Tirando ouro do mercúrio

O processo para transformar mercúrio em ouro se baseia em uma reação nuclear chamada (n,2n), onde um nêutron de alta energia, gerado durante a fusão, atinge o núcleo do mercúrio-198. Ao fazer isso, ele transforma o mercúrio-198 em mercúrio-197, um isótopo instável. O mercúrio-197 então sofre uma decadência radioativa e se converte em ouro-197, o único isótopo estável do metal precioso.

O ciclo de transformação começa quando o nêutron gerado pela fusão de deuteríneo e trítio, que possui 14,1 MeV de energia, colide com o mercúrio-198. Essa colisão transforma o mercúrio-198 em mercúrio-197, liberando dois nêutrons adicionais no processo. O mercúrio-197 resultante é instável e, após aproximadamente 64 horas de decaimento, se transforma em ouro-197, completando assim a transmutação do mercúrio em ouro.

O aspecto inovador da proposta da Marathon está na integração do mercúrio-198 em uma camada multiplicadora de nêutrons na estrutura do reator de fusão, chamada de “blanket”. Essa camada tem várias funções essenciais: capturar a energia dos nêutrons gerados pela fusão, convertê-la em calor para a geração de eletricidade, e criar trítio, utilizado como combustível na reação de fusão. A Marathon Fusion acrescentou uma quarta função, que é a produção de ouro, sem comprometer as outras funções cruciais do reator.

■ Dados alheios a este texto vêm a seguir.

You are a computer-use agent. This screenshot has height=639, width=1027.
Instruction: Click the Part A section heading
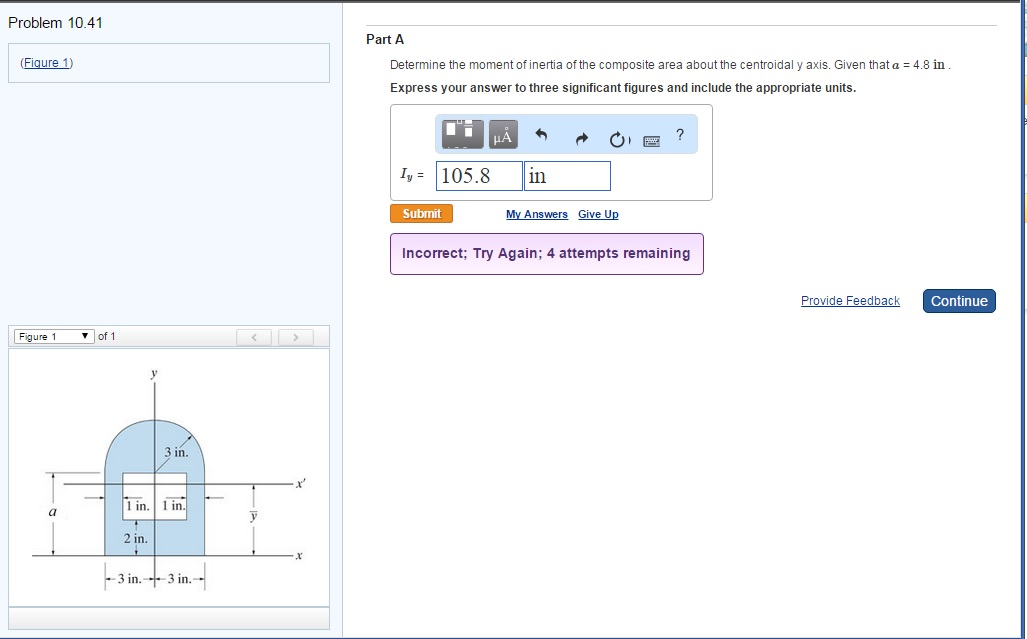385,39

Além disso, a proposta não interfere nos requisitos críticos de produção de trítio para o funcionamento do reator. A transmutação de mercúrio-198, ao gerar nêutrons adicionais, até ajuda a manter a multiplicação de nêutrons necessária para a produção de trítio, sem reduzir a eficiência do processo de geração de energia.

No entanto, como qualquer inovação científica, a transmutação de mercúrio em ouro apresenta desafios técnicos. Um dos principais obstáculos é a necessidade de mercúrio-198 enriquecido, já que esse isótopo representa apenas cerca de 10% do mercúrio natural. A empresa está estudando métodos de enriquecimento isotópico, como a centrifugação a gás, para obter o mercúrio-198 necessário para o processo.

Outro desafio é o armazenamento do ouro gerado, que pode ser levemente radioativo devido ao mercúrio-197 intermediário. O estudo sugere que o ouro produzido precisaria ser armazenado por 14 a 18 anos antes de ser considerado seguro para uso comercial, como em joias. No entanto, a demanda industrial por ouro pode equilibrar o aumento da oferta, e a transmutação poderia, em última instância, transformar resíduos de mercúrio em um recurso valioso.

O impacto dessa descoberta vai além do laboratório. Se bem-sucedida, a proposta pode acelerar a implementação comercial de plantas de fusão, tornando-as mais atraentes para investidores. A sinergia entre geração de energia e produção de ouro pode transformar o cenário energético global e ajudar a alcançar a neutralidade de carbono mais rapidamente.